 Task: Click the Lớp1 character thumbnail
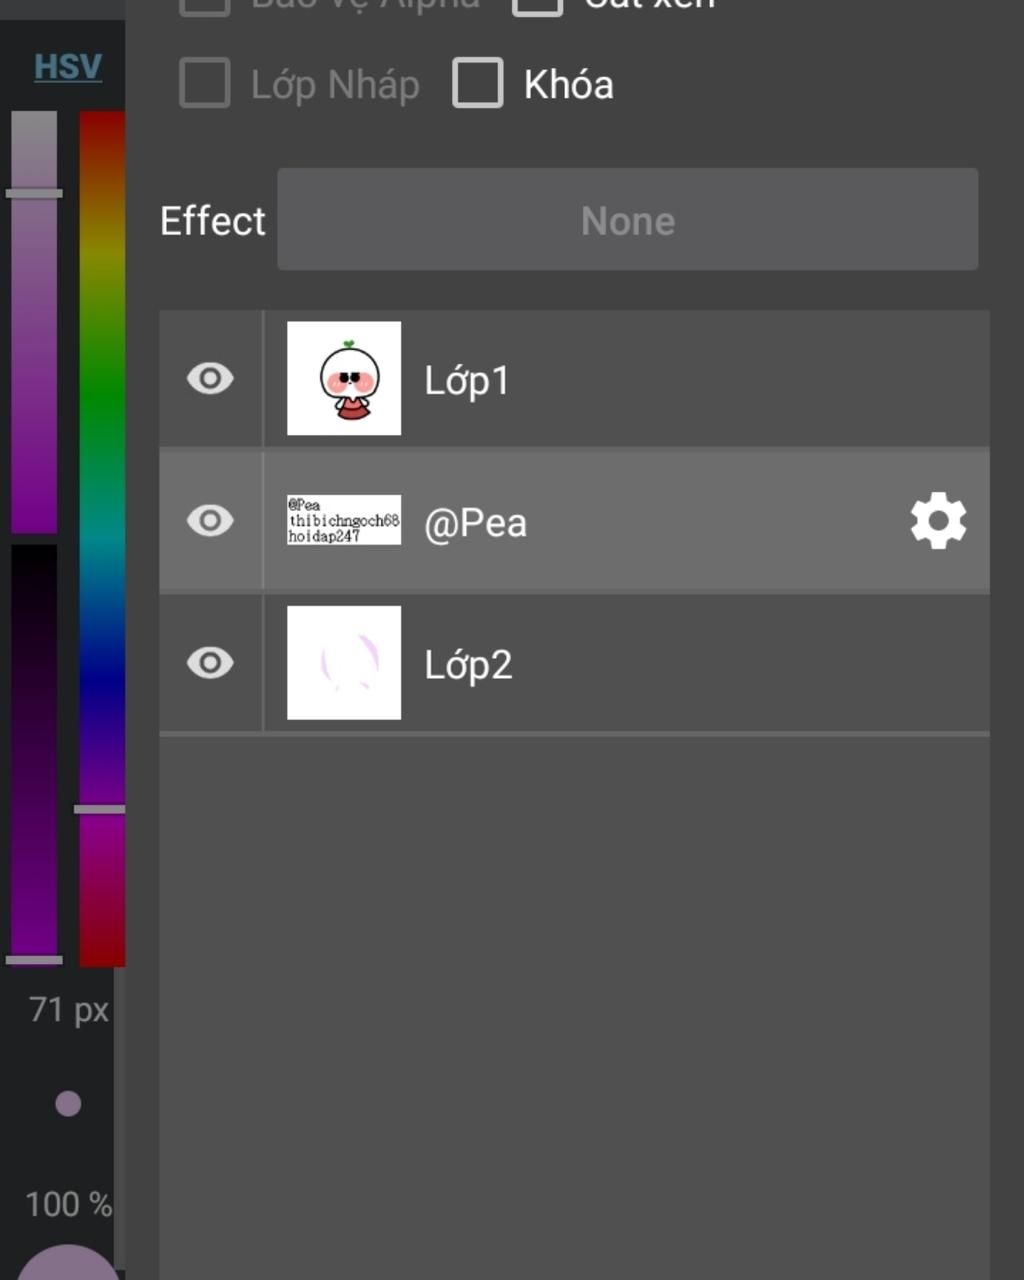[x=344, y=378]
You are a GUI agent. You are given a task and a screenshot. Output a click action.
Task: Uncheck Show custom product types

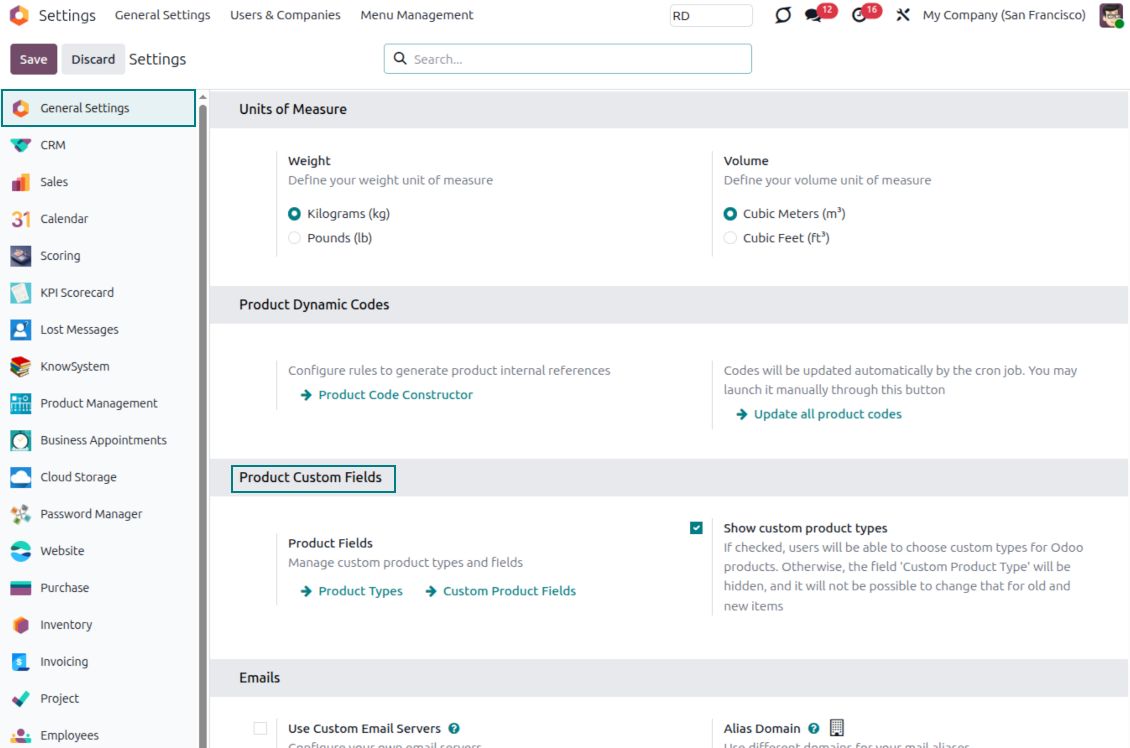[x=696, y=528]
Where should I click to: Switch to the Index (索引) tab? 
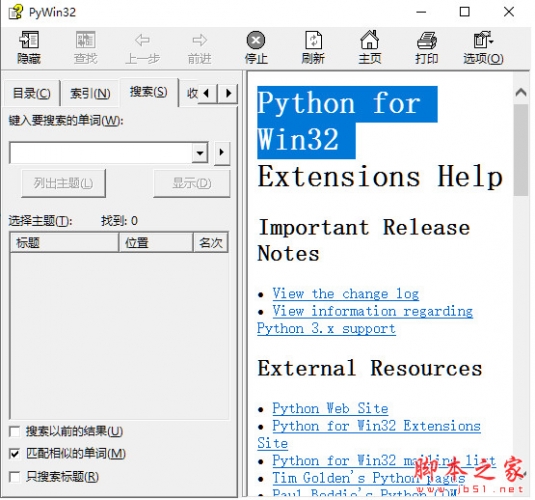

▶ [PROBLEM TO WORK ON]: Omit all pictures while transcribing the entries verbatim.

▶ [SOLVED PROBLEM]:
 Task: Click the Lớp1 character thumbnail
[x=344, y=378]
You are a GUI agent. You are given a task and a screenshot. Output a click action.
Task: Uncheck Show custom product types

[x=696, y=528]
Where should I click to: Switch to the Index (索引) tab? 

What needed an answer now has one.